WHAT THIS EXERCISE ASKS =>
[1] Decide whether each statement below agrees with the letter to Sylvia Campoy. Answer yes or no for each, and quote the exact words of the letter that decide it.
(a) The letter is dated February 10, 2015.
(b) The writers say they agree with Sylvia on the main themes.
(c) The writers want the desegregation money to go toward magnet schools in poor areas.
[2] Pick up the letter to Sylvia Campoy after its last sentence and keep writing it.

A LETTER TO SYLVIA CAMPOY

Campoy

 February 10, 2015

Dear Sylvia,

Thanks for coming to Casa Maria.

I think we fundamentally disagree with you on some main themes, but talking with you and Terry Higuera really helped us think about desegregation and how we as parents and the larger community can move forward to advocate and organize for a more just TUSD. Ultimately it’s all about better educated kids.

We understand that no matter what is just or unjust, right or wrong, there is a court order that exists. But it is only a court order, not a commandment that came down from heaven.

We would like you to do whatever you can so that the $63 million a year in desegregation (or whatever the exact number is) goes towards having strong effective magnet schools in areas suffering from poverty, no matter how integrated the schools are.

We sincerely believe that it is not possible or realistic to expect all these schools to become integrated.

COLLECTED DATA =>
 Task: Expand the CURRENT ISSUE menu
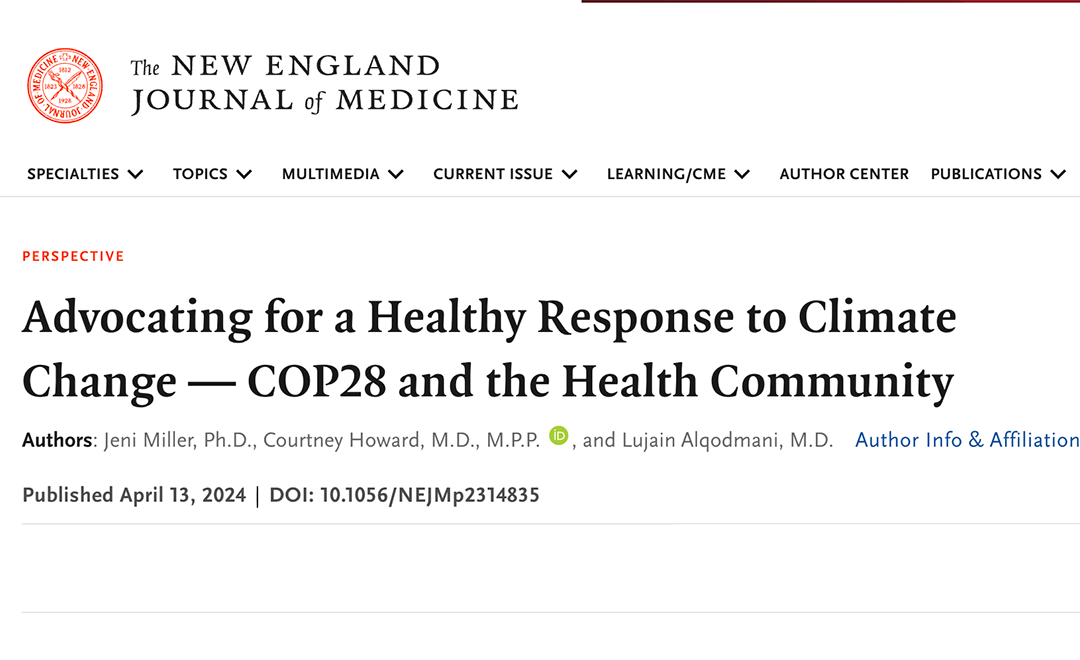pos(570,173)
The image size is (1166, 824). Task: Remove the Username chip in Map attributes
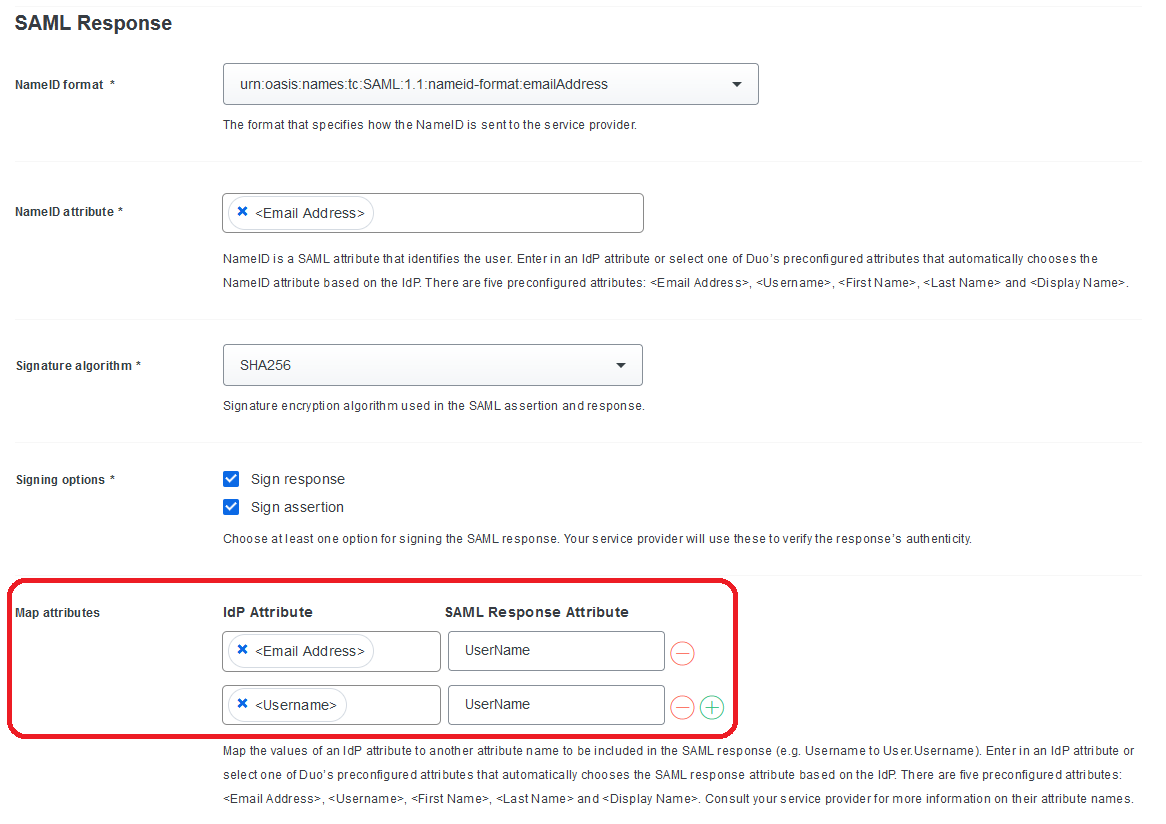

RESULTS IN ORDER =>
[1]
(a) Yes: "February 10, 2015"
(b) No: "we fundamentally disagree with you on some main themes"
(c) Yes: "goes towards having strong effective magnet schools in areas suffering from poverty"

[2]
There are simply not enough white kids.

Equity in schools, equity in academic achievement District-wide is our priority.

Trying to write grants or beg the District to shift Maintenance and Operations funds around to accomplish this, feels unacceptable to us.

However, we did hear what you suggested regarding “good faith efforts” at integrating our magnet schools, and we are contemplating how we could accomplish this, especially in regards to our participation in developing the comprehensive magnet program plan for Ochoa.

We also liked your input on Charter schools and how we might aggressively battle them for students, so as to increase integration and make public education better for the children.

Thanks for adding us to your list and we look forward in collaborating with you in the future.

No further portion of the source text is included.